You can also hear the creativity that wafts through its 10 historical floors.

“You can walk through this building at any point, and I almost guarantee you'll hear music,” Harvey said. “You'll hear someone rehearsing, you'll hear someone playing, you'll see someone painting or working in their studio through the window. It's a pretty special place and I don't think there's another place like it in the country.”
One hundred tenants occupy the 10 floors of the Fine Arts Building.
It’s home to the Chicago Puppet Festival, several violin and string instrument makers, musicians, performers, yoga and costume design.

“There's people who've been here for decades,” said Harvey. “It's sort of like stepping back in time but it's a beautiful intersection of the past, the present and the future.”
It's one of the last buildings in Chicago with a human operated elevator.
“What's so cool about it is that we are unique and everyone else has to push a button. You can't ever be in a rush in the Fine Arts Building,” he laughed. “Those elevators are manual and you also don't know who you might be inside of them. It's like traveling back in time.”
The manual elevator will be disappearing in 2024, though. As Harvey put it: “We do have to modernize the technology.”
He said to commemorate the 125th anniversary of the Fine Arts Building and the Studebaker Theater, Oct. 13 will be Fine Arts Building Day and the public is invited inside. The celebration will include a free open house on Friday from 5 – 9 p.m., with performances beginning at 7:30 p.m. in the Studebaker Theater.
“The whole building will be fully activated, from the bottom floor to the 10th floor,” he said. “All the artists are opening their studios. There will be musical demonstrations, puppet demonstrations, visual arts with their work on display, jewelry makers and different performances.”
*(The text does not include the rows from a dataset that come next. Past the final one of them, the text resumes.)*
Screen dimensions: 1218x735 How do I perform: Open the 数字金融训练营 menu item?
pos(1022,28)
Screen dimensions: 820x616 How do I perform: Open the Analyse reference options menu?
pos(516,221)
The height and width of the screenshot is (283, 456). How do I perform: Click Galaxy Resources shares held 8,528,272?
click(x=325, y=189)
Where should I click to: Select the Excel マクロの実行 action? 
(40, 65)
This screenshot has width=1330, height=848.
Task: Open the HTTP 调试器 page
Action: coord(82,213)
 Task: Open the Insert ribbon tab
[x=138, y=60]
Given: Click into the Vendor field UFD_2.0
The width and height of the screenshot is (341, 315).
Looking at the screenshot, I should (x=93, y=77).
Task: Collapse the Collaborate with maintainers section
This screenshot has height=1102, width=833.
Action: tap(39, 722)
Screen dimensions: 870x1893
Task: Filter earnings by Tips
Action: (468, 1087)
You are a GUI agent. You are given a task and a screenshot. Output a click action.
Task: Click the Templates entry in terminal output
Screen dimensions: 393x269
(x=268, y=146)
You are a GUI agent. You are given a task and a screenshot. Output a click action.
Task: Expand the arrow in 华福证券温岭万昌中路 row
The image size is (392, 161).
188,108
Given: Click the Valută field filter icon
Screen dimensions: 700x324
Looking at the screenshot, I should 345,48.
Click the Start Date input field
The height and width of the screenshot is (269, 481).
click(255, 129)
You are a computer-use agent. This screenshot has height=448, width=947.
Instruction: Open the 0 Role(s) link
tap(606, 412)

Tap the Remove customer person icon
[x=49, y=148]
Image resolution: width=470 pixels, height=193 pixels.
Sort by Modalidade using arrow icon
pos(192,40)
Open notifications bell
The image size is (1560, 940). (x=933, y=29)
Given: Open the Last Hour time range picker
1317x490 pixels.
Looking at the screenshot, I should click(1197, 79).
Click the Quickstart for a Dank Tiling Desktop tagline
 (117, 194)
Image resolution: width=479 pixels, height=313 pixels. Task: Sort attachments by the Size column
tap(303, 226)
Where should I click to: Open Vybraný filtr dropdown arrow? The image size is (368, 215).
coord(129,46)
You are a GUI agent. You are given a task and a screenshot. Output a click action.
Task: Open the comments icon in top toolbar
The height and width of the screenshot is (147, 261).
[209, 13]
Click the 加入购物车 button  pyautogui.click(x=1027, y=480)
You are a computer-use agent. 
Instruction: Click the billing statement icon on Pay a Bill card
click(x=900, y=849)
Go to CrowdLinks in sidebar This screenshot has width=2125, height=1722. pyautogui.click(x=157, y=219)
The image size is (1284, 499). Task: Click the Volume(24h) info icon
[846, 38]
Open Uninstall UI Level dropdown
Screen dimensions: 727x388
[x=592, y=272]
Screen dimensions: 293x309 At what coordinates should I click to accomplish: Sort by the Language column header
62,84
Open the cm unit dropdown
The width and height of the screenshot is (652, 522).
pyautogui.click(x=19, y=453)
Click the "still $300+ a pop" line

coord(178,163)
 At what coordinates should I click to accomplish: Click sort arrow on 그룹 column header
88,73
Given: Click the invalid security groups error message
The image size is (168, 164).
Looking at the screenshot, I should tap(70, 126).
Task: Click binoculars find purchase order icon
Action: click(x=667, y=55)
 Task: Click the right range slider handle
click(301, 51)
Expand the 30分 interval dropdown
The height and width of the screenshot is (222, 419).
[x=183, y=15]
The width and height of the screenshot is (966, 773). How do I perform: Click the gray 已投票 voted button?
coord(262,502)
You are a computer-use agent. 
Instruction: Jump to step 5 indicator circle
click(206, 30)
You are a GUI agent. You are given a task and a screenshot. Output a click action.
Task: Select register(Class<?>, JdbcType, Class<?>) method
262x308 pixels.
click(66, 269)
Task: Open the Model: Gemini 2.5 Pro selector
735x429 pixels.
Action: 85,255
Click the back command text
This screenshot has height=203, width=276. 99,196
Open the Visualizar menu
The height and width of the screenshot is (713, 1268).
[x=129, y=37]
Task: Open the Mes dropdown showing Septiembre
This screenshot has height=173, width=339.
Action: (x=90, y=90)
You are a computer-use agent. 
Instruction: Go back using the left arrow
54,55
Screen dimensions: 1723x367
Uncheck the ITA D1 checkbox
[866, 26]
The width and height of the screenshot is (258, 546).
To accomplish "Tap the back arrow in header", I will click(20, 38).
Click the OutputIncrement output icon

The Fine Arts Building has created a self-guided walking tour of significant historical sites and artist studios on each of its 10 floors, with informational wall plaques providing more detail at each location about famous figures and institutions. Among them: Frank Lloyd Wright, the Chicago Women’s Club, Lorado Taft, Sherwood Music School and Studebaker Theatre Company.
“It also opened 125 years ago with a piano concert,” he said. “When it first started it was operas and vaudeville.”
As part of the 125th anniversary celebration, two free historic exhibits have opened on the Fine Arts Building’s fifth floor.

For those who can’t make Friday’s celebration, the Fine Arts Building is open for self-guided walking tours daily during regular building hours.
Additionally, “Second Fridays” events offer a peek into artists’ studios, where guests can meet the artists and craftspeople of the Fine Arts Building and learn about their work while enjoying refreshments and creative demonstrations. Second Fridays of every month from 5 – 9 p.m. The events include gallery openings and special performances throughout the building in order to bring all 10 floors to life.

The Fine Arts Building is also participating in the Chicago Architectural Center's annual Open House Chicago, which takes place this weekend.
“When you walk out of this building, you'll hopefully learn about why this building is so significant to Chicago, to the cultural corridor here on Michigan Avenue and hopefully want to come back and revisit some of the artists and shops here,” Harvey said.